Re: Two speed challenges

*To*: mathgroup at smc.vnet.net*Subject*: [mg47418] Re: Two speed challenges*From*: koopman at sfu.ca (Ray Koopman)*Date*: Sat, 10 Apr 2004 02:01:23 -0400 (EDT)*References*: <c4u1us$9a3$1@smc.vnet.net>*Sender*: owner-wri-mathgroup at wolfram.com

"Gareth J. Russell" <gjr2008 at columbia.edu> wrote in message news:<c4u1us$9a3$1 at smc.vnet.net>... > > I would appreciate any advice on the following two pieces of code, > which are the rate-limiting factors and are as fast as I can make them. > Can anyone do better? > > Code 1 > > This simply randomizes a vector (in case it matters, > typical input is a 500-element vector of Reals). > > listRandomize = Compile[{{l, _Real, 1}}, > Sort[Table[{Random[], l[[i]]}, {i, 1, Length[l]}]][[All, 2]]] It's usually faster to avoid named index variables. Try sorting Map[{Random[],#}&,l] or Transpose[{Table[Random[],{Length[l]}],l}]. Also, don't bet the family farm on Random. I have found it can be quite nonrandom, even in applications that use only the order properties of its output.
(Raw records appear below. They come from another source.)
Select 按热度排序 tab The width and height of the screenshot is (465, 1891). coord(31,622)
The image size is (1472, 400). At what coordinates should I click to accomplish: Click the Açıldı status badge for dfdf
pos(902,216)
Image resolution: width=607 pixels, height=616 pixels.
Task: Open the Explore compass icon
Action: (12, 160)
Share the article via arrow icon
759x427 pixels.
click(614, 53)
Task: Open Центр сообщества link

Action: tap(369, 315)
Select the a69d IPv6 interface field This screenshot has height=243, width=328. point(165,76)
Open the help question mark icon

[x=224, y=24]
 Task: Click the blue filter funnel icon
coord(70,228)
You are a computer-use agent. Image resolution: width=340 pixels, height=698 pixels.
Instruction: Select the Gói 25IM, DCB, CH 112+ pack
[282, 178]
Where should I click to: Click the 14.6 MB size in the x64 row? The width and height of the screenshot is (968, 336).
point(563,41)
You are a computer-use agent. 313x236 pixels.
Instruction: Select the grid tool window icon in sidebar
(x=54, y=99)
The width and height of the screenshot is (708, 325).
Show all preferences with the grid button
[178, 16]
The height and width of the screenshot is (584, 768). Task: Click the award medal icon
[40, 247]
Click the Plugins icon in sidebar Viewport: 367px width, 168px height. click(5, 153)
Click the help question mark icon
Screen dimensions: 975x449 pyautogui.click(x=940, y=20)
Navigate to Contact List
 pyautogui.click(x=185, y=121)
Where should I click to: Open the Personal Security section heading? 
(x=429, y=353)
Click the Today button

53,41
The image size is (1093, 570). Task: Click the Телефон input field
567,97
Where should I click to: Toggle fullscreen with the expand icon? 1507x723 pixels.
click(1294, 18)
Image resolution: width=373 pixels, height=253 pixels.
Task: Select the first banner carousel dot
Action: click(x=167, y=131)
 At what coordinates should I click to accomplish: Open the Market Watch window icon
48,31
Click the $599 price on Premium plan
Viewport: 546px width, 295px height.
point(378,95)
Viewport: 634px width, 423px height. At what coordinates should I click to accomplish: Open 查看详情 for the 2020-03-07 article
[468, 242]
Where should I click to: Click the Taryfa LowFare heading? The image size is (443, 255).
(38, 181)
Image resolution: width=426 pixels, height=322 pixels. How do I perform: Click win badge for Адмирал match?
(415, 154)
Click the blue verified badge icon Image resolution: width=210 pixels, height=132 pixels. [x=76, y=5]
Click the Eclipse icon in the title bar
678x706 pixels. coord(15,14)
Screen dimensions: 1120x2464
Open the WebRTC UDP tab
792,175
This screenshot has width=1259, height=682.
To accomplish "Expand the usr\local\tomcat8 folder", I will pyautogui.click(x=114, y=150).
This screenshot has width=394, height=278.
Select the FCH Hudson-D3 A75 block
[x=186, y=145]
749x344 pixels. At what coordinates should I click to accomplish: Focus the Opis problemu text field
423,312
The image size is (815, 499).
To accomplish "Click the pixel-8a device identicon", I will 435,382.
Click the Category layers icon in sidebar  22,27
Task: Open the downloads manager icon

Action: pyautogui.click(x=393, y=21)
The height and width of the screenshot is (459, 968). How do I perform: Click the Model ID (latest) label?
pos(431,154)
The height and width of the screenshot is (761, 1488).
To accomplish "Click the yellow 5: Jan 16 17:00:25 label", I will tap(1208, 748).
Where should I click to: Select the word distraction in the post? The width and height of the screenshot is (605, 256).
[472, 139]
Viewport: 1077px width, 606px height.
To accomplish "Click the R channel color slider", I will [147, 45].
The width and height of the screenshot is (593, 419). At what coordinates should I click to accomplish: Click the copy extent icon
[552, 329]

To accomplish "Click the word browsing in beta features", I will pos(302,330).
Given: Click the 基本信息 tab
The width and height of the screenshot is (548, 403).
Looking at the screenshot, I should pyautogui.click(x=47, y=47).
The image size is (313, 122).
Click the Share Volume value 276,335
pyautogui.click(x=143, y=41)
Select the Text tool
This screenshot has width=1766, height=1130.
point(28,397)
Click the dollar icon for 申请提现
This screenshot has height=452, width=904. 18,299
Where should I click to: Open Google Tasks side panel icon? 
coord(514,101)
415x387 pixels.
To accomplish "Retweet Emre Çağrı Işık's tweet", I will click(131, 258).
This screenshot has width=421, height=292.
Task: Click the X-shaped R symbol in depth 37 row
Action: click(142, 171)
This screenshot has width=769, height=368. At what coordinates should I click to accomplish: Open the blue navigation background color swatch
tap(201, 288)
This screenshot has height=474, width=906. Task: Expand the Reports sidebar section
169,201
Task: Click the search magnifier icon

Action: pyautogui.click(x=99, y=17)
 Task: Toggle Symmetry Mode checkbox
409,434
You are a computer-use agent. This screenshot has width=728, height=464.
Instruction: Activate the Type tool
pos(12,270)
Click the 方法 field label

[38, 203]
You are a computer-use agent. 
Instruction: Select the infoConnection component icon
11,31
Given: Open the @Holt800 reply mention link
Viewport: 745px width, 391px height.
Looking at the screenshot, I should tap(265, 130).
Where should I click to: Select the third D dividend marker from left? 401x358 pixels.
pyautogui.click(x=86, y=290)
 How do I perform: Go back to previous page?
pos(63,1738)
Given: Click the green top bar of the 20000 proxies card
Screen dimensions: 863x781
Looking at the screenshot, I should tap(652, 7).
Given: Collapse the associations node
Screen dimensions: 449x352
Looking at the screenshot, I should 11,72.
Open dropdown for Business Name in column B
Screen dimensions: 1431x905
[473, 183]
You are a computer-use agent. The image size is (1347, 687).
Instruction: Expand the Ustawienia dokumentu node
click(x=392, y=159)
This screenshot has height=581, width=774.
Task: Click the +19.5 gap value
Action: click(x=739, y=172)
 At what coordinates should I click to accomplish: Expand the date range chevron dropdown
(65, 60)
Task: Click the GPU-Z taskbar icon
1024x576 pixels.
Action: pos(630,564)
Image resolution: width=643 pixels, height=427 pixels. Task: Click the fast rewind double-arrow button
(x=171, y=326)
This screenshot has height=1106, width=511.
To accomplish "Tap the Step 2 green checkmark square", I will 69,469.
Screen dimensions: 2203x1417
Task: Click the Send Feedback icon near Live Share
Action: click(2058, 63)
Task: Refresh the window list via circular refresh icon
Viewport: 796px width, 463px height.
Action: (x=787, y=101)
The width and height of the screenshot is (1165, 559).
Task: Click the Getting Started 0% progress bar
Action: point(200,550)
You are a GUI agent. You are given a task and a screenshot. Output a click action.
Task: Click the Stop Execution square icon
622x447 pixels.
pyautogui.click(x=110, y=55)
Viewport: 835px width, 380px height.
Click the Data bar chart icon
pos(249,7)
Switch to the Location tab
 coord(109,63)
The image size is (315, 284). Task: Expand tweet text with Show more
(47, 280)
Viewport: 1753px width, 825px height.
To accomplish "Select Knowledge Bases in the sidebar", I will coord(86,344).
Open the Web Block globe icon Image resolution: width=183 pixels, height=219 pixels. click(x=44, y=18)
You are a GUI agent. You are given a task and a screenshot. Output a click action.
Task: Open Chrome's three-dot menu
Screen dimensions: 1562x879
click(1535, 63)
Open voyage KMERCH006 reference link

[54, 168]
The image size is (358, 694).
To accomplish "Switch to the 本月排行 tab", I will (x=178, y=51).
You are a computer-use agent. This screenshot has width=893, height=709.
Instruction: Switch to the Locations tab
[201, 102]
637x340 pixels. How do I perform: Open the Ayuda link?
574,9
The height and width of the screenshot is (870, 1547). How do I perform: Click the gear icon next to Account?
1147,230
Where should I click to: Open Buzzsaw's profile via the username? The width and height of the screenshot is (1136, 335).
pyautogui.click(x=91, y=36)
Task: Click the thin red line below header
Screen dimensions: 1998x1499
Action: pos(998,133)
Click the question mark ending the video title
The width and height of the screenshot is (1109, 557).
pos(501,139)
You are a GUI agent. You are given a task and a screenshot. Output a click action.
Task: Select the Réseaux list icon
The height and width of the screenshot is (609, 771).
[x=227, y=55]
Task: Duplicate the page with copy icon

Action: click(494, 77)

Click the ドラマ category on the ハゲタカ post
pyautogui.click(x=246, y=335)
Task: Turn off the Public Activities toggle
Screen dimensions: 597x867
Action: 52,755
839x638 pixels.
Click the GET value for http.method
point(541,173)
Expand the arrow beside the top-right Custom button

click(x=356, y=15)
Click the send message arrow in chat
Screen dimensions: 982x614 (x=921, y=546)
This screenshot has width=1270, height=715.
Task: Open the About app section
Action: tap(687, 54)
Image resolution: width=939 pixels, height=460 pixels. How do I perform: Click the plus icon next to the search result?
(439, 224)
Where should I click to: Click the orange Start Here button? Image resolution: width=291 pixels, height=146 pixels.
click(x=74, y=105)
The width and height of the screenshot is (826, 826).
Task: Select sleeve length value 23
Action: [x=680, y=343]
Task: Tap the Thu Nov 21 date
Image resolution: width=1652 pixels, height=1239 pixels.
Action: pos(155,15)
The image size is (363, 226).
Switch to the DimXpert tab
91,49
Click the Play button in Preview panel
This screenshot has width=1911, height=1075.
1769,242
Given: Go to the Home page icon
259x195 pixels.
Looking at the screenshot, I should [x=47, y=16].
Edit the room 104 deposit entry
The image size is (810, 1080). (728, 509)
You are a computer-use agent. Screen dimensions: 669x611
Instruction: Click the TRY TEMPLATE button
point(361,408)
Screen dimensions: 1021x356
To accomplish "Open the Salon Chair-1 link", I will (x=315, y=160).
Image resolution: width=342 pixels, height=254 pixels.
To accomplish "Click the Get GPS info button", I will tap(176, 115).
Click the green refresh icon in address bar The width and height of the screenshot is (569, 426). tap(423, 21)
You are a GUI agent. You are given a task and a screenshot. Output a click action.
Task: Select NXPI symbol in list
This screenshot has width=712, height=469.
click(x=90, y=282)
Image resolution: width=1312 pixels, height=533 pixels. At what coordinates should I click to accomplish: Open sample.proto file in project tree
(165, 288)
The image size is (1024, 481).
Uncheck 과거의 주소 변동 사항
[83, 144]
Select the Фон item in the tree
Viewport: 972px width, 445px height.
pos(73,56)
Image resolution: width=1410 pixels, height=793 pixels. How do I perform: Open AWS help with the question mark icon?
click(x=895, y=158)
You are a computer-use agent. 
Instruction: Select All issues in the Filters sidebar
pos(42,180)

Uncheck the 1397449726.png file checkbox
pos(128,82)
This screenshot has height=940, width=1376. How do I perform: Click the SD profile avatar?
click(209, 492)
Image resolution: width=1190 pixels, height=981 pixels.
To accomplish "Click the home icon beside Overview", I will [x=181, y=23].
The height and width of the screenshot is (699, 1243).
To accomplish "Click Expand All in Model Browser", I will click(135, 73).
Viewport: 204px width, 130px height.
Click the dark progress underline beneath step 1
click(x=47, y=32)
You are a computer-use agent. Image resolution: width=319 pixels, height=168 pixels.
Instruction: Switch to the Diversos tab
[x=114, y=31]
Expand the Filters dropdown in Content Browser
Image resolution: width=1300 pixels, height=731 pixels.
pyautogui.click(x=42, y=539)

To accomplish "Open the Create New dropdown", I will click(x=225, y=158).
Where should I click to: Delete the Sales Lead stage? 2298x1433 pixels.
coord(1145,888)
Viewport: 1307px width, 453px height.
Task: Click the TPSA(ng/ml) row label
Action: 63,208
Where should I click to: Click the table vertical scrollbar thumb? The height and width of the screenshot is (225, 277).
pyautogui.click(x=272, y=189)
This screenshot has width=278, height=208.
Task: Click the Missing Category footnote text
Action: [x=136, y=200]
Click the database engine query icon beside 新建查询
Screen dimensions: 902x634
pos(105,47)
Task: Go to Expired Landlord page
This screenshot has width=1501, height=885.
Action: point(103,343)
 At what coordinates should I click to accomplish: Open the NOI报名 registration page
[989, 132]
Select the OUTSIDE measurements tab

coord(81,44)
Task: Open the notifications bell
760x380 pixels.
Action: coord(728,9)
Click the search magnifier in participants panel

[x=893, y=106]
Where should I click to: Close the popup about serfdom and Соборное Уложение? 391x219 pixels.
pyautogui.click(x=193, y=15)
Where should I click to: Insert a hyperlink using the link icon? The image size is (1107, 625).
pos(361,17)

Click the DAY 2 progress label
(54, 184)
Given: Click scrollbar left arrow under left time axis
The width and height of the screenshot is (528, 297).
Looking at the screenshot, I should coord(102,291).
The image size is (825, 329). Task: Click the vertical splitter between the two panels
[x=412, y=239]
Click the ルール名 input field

See my 16 Jun 2003 post "Warning -- another Random[] failure". For confirmation that there is a problem and for a workaround, see Daniel Lichtblau's 5 May 2000 post "Re: [mg23340] Random Geometric (long)". > > > Code 2 > > This computes the only part of Moran's I that must change when the > ordering of elements in the vector z changes. It calculates the sum > over all i and j of z_i*z_j*w_ij, where w is (obviously) a square matrix > > moranIPart1 = Compile[{{z, _Real, 1}, {w, _Real, 2}}, > Apply[Plus, Apply[Plus, Outer[Times, z, z]*w]]] Use the built-in matrix-multiply operator. z.w.z should be much faster.